» DO THIS
Write out each line of the items that contains the word "what".

» THE INPUT
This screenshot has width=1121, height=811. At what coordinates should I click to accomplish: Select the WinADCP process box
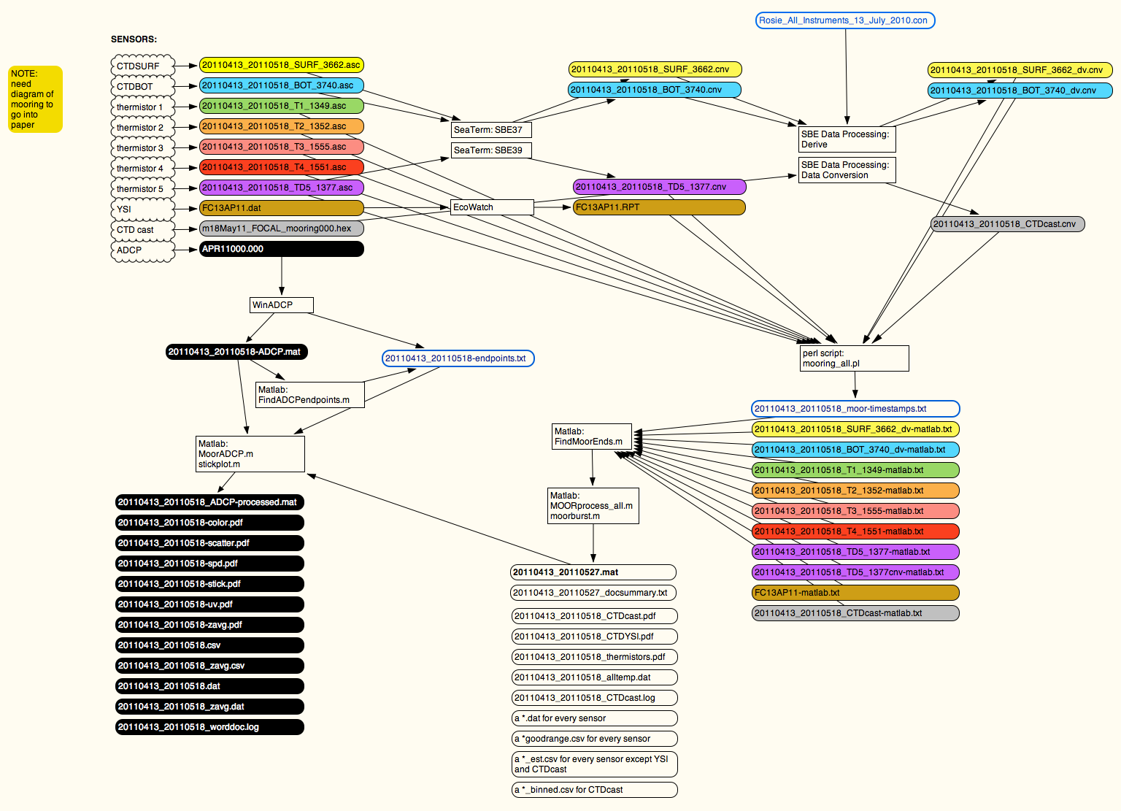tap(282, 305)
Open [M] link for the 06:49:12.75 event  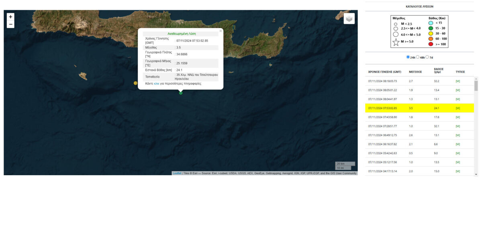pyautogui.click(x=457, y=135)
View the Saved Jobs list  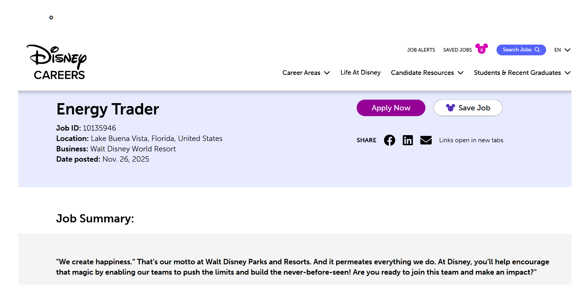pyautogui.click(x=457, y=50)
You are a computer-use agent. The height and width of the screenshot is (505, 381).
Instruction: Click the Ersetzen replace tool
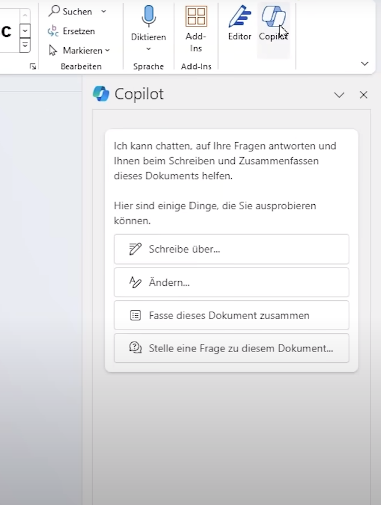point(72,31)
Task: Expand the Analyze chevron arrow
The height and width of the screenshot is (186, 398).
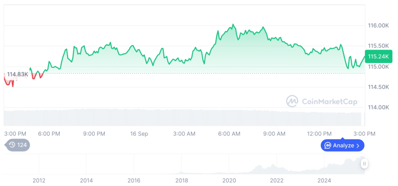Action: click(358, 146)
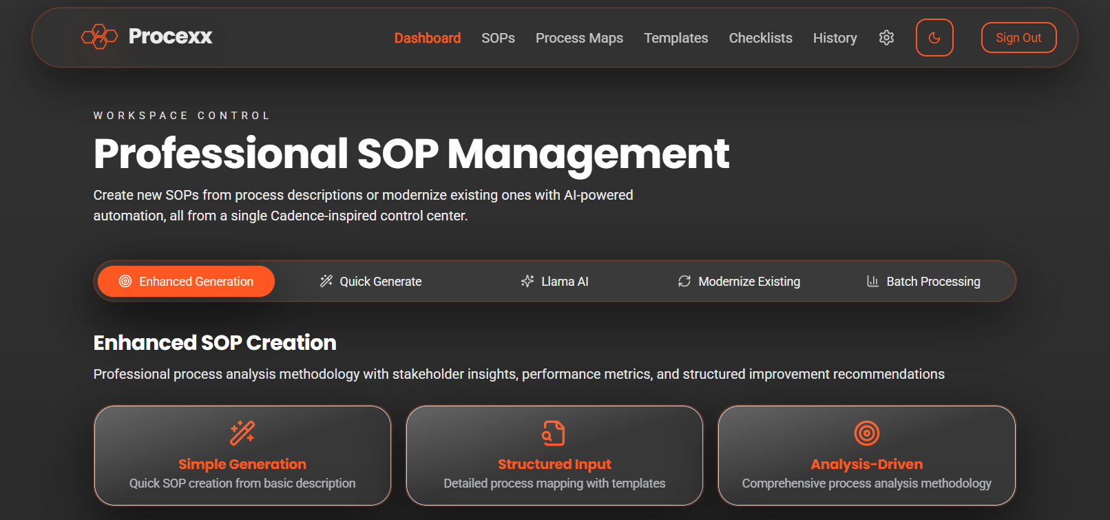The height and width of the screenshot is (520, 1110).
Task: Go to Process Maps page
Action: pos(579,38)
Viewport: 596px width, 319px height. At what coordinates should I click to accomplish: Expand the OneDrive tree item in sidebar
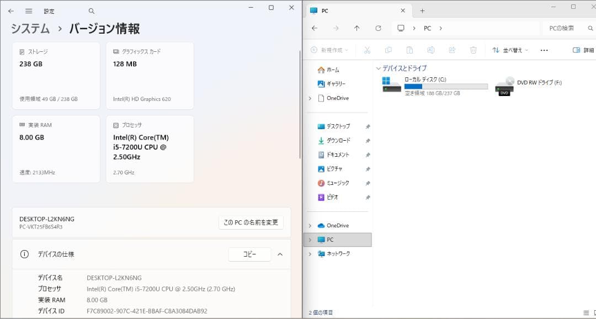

» WORKED ANSWER
This screenshot has width=1121, height=811. At what coordinates should I click to accomplish: Select the WinADCP process box
Viewport: 596px width, 319px height. At what coordinates should I click to accomplish: Expand the OneDrive tree item in sidebar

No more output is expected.